*** Opening of Data for analysis ***
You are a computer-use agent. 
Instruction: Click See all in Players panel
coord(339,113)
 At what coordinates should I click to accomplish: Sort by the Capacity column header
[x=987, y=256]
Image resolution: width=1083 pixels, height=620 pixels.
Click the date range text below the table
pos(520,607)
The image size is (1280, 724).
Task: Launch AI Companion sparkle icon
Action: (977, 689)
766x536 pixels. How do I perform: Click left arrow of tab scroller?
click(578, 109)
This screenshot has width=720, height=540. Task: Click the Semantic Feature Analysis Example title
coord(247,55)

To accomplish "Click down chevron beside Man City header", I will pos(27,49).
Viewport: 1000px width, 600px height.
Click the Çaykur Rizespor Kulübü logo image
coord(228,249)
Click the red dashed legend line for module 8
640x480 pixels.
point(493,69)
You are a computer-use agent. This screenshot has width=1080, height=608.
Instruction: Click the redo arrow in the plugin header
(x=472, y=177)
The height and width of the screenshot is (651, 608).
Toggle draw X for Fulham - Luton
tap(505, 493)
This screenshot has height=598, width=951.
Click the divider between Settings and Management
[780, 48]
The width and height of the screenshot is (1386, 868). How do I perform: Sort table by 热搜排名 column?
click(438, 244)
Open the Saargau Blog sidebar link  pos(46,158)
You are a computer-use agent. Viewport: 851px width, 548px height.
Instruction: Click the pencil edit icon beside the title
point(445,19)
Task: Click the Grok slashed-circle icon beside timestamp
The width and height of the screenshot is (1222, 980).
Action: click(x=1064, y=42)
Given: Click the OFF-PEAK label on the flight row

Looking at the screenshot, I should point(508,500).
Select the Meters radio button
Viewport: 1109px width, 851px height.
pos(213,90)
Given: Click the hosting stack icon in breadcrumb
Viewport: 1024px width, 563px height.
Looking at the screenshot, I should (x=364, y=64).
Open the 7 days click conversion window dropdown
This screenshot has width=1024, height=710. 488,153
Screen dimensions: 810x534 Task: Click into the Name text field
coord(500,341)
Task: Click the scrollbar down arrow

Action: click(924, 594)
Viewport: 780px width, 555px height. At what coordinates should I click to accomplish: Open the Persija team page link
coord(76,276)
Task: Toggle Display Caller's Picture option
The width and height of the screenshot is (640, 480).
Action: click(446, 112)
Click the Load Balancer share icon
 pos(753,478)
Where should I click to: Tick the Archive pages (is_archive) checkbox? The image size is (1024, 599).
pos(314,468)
*** Close of Data for analysis ***
All lines from the start of the entries through the line where "This screenshot has height=598, width=951." sits should be duplicated exactly, with nothing else in the output.

- **Answer to the problem**:
You are a computer-use agent. 
Instruction: Click See all in Players panel
coord(339,113)
 At what coordinates should I click to accomplish: Sort by the Capacity column header
[x=987, y=256]
Image resolution: width=1083 pixels, height=620 pixels.
Click the date range text below the table
pos(520,607)
The image size is (1280, 724).
Task: Launch AI Companion sparkle icon
Action: (977, 689)
766x536 pixels. How do I perform: Click left arrow of tab scroller?
click(578, 109)
This screenshot has width=720, height=540. Task: Click the Semantic Feature Analysis Example title
coord(247,55)

To accomplish "Click down chevron beside Man City header", I will pos(27,49).
Viewport: 1000px width, 600px height.
Click the Çaykur Rizespor Kulübü logo image
coord(228,249)
Click the red dashed legend line for module 8
640x480 pixels.
point(493,69)
You are a computer-use agent. This screenshot has width=1080, height=608.
Instruction: Click the redo arrow in the plugin header
(x=472, y=177)
The height and width of the screenshot is (651, 608).
Toggle draw X for Fulham - Luton
tap(505, 493)
This screenshot has height=598, width=951.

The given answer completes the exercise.